# 🦀 crab-hole {#module-services-crab-hole}

Crab-hole is a cross platform Pi-hole clone written in Rust using [hickory-dns/trust-dns](https://github.com/hickory-dns/hickory-dns).
It can be used as a network wide ad and spy blocker or run on your local PC.

For a secure and private communication, crab-hole has builtin support for DoH(HTTPS), DoQ(QUIC) and DoT(TLS) for down- and upstreams and DNSSEC for upstreams.
It also comes with privacy friendly default logging settings.

## Configuration {#module-services-crab-hole-configuration}
As an example config file using Cloudflare as DoT upstream, you can use this [crab-hole.toml](https://github.com/LuckyTurtleDev/crab-hole/blob/main/example-config.toml)


The following is a basic nix config using UDP as a downstream and Cloudflare as upstream.

```nix
{
  services.crab-hole = {
    enable = true;

    settings = {
      blocklist = {
        include_subdomains = true;
        lists = [
          "https://raw.githubusercontent.com/StevenBlack/hosts/master/alternates/fakenews-gambling-porn/hosts"
          "https://s3.amazonaws.com/lists.disconnect.me/simple_tracking.txt"
        ];
      };

      downstream = [
        {
          protocol = "udp";
          listen = "127.0.0.1";
          port = 53;
        }
        {
          protocol = "udp";
          listen = "::1";
          port = 53;
        }
      ];

      upstream = {
        name_servers = [
          {
            socket_addr = "1.1.1.1:853";
            protocol = "tls";
            tls_dns_name = "1dot1dot1dot1.cloudflare-dns.com";
            trust_nx_responses = false;
          }
          {
            socket_addr = "[2606:4700:4700::1111]:853";
            protocol = "tls";
            tls_dns_name = "1dot1dot1dot1.cloudflare-dns.com";
            trust_nx_responses = false;
          }
        ];
      };
    };
  };
}
```

To test your setup, just query the DNS server with any domain like `example.com`.
To test if a domain gets blocked, just choose one of the domains from the blocklist.
If the server does not return an IP, this worked correctly.
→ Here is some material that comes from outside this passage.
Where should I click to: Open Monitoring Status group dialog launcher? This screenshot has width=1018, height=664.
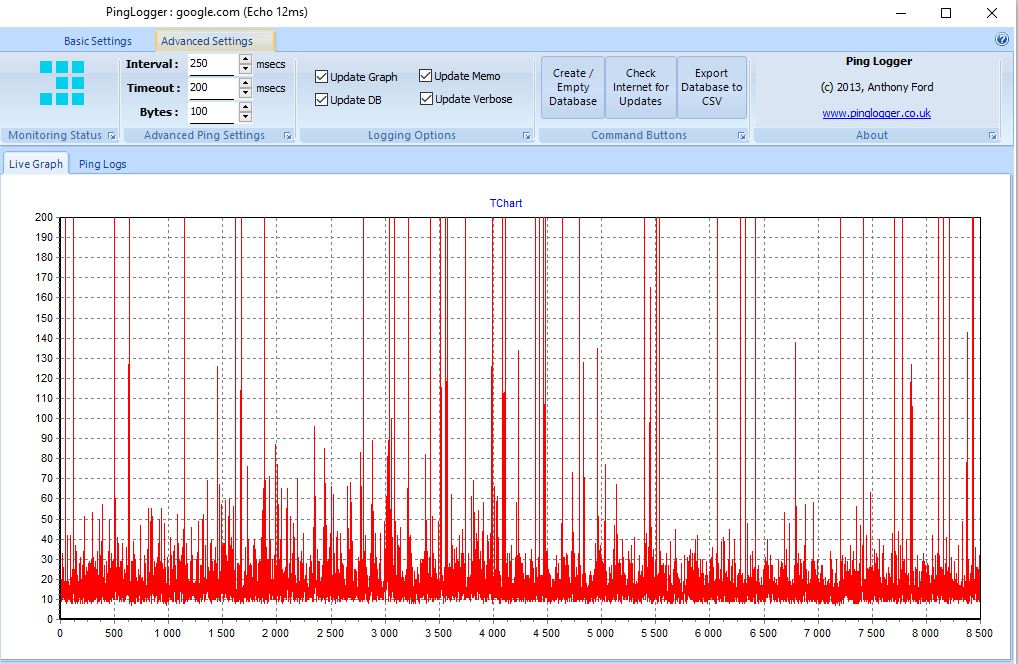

### Downstream options {#module-services-crab-hole-downstream}
There are multiple protocols which are supported for the downstream:
UDP, TLS, HTTPS and QUIC.
Below you can find a brief overview over the various protocol options together with an example for each protocol.

#### UDP {#module-services-crab-hole-udp}
UDP is the simplest downstream, but it is not encrypted.
If you want encryption, you need to use another protocol.
***Note:** This also opens a TCP port*
```nix
{
  services.crab-hole.settings.downstream = [
    {
      protocol = "udp";
      listen = "localhost";
      port = 53;
    }
  ];
}
```

#### TLS {#module-services-crab-hole-tls}
TLS is a simple encrypted options to serve DNS.
It comes with similar settings to UDP,
but you additionally need a valid TLS certificate and its private key.
The later are specified via a path to the files.
A valid TLS certificate and private key can be obtained using services like ACME.
Make sure the crab-hole service user has access to these files.
Additionally you can set an optional timeout value.
```nix
{
  services.crab-hole.settings.downstream = [
    {
      protocol = "tls";
      listen = "[::]";
      port = 853;
      certificate = ./dns.example.com.crt;
      key = "/dns.example.com.key";
      # optional (default = 3000)
      timeout_ms = 3000
    }
  ];
}
```

#### HTTPS {#module-services-crab-hole-https}
HTTPS has similar settings to TLS, with the only difference being the additional `dns_hostname` option.
This protocol might need a reverse proxy if other HTTPS services are to share the same port.